What followed was a ‘completely spurious and mishandled’ disciplinary process, culminating in Adams being constructively dismissed. Her offence? Suggesting that ERCC respond to a rape victim requesting female-only care with the information she needed to consent to counselling. This was recast as a suggestion that ERCC reveal private information about AB to service users.
The Tribunal found that this was not the real reason this investigation was launched. It was a pretext for what the Tribunal described as “a heresy hunt” conducted by Mridul Wadhwa and other members of the senior management team. The belief that sex is real and that it might be important in a rape crisis centre was deemed transphobic by ERCC. The Tribunal concluded that Mridul Wadha had an agenda to “cleanse the organisation” of those who did not adhere to an institutional view which was “at the very extreme end of gender identity theory”. It concluded that “there is absolutely no need for a Rape Crisis Centre to be seen to take such a stance”.
Despite this, the Tribunal was also at pains to stress that it was not its role to choose between the rival beliefs, and said that the conflict between them “does not in any way require the law to come down on one side or other of the philosophical debate”. In one sense, this is perfectly orthodox. The Equality Act is built upon a foundation of pluralism and diversity. Tolerance of opposing viewpoints is integral to this. The Tribunal is therefore correct to note that “the law imposes a duty on both sides to tolerate each other in the workplace”.
But it is clear that the law does recognise the importance of biological sex in a whole host of contexts, but particularly in relation to sexual violence. Women have an explicit right to request single-sex intimate care and examination. Deception as to sex can vitiate consent to sexual intercourse. The default position in common law is that sex is fixed by birth and immutable in fact, even if it may be changed in law via the Gender Recognition Act.
This judgment does not make sense if one is genuinely agnostic between what the Tribunal described as “gender identity theory” and sex realism
The correct application of the law is impossible if courts and tribunals refuse to abandon neutrality when the law requires them to. This judgment does not make sense if one is genuinely agnostic between what the Tribunal described as “gender identity theory” and sex realism. The Tribunal agreed with Naomi Cunningham, the barrister representing Roz Adams that “this is one of these cases where sex does matter in that the respondents are a Rape Crisis Centre”. That conclusion is only possible if one first accepts that there is such a thing as biological sex and that it sometimes matters. That is compatible with treating all employees with tolerance. The opposite view, in its extreme form, is not.
The version of gender identity theory embraced by ERCC (described by the Tribunal as “dogmatic”, “extreme”, and “hardline”) is one that is not compatible with the requirements of tolerance. A central feature of this worldview is that dissent is transphobic and must be quashed. The Tribunal itself found that Mridul Wadhwa believed that all sex realist views were transphobic and that firing employees with those views was important for achieving inclusivity. Those beliefs are not compatible with tolerance and, in this extreme form, may not even be worthy of protection under the Equality Act. It is not incumbent upon a court or tribunal to remain neutral between those beliefs and the beliefs of Roz Adams, described by the Tribunal as “generally trans positive but also sex realist”.

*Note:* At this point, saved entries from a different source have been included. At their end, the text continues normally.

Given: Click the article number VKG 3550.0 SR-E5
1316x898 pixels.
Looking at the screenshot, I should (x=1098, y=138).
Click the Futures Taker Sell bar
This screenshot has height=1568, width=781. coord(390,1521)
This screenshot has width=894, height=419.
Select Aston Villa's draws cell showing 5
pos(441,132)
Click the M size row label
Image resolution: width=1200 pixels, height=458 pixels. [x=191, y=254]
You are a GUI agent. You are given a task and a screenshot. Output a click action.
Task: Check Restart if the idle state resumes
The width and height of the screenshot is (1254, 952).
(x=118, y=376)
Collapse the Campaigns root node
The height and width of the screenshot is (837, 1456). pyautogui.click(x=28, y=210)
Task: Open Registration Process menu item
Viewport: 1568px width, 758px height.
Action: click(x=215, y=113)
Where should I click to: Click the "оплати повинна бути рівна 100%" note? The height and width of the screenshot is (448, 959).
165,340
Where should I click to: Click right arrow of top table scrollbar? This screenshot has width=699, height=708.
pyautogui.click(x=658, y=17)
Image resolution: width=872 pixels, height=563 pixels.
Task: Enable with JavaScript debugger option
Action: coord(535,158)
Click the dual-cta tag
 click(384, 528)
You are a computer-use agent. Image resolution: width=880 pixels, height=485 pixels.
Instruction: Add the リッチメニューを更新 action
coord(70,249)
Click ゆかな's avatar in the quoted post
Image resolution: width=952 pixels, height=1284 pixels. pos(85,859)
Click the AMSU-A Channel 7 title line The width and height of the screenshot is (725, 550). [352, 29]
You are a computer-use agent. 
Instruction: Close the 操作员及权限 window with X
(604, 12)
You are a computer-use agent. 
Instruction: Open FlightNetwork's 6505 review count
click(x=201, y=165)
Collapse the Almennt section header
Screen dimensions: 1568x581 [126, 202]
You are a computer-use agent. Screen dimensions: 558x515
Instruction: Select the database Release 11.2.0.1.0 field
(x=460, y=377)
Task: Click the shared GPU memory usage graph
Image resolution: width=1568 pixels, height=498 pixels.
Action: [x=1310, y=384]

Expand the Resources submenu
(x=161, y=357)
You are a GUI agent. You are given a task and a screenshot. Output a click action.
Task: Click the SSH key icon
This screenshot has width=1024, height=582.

Tolerance is important, but it cannot require a court or tribunal to affect neutrality between sex realism and gender identity theory in contexts when the law requires one to notice and respect the reality of sex. This tribunal clearly did take a side. It followed the law and came down on the side of the “careful, credible and reliable witness” who was putting the needs of rape victims at the heart of her work. An extreme worldview that holds that people like Roz Adams should be hounded out of employment in the name of inclusivity is not compatible with the tolerance required of our law.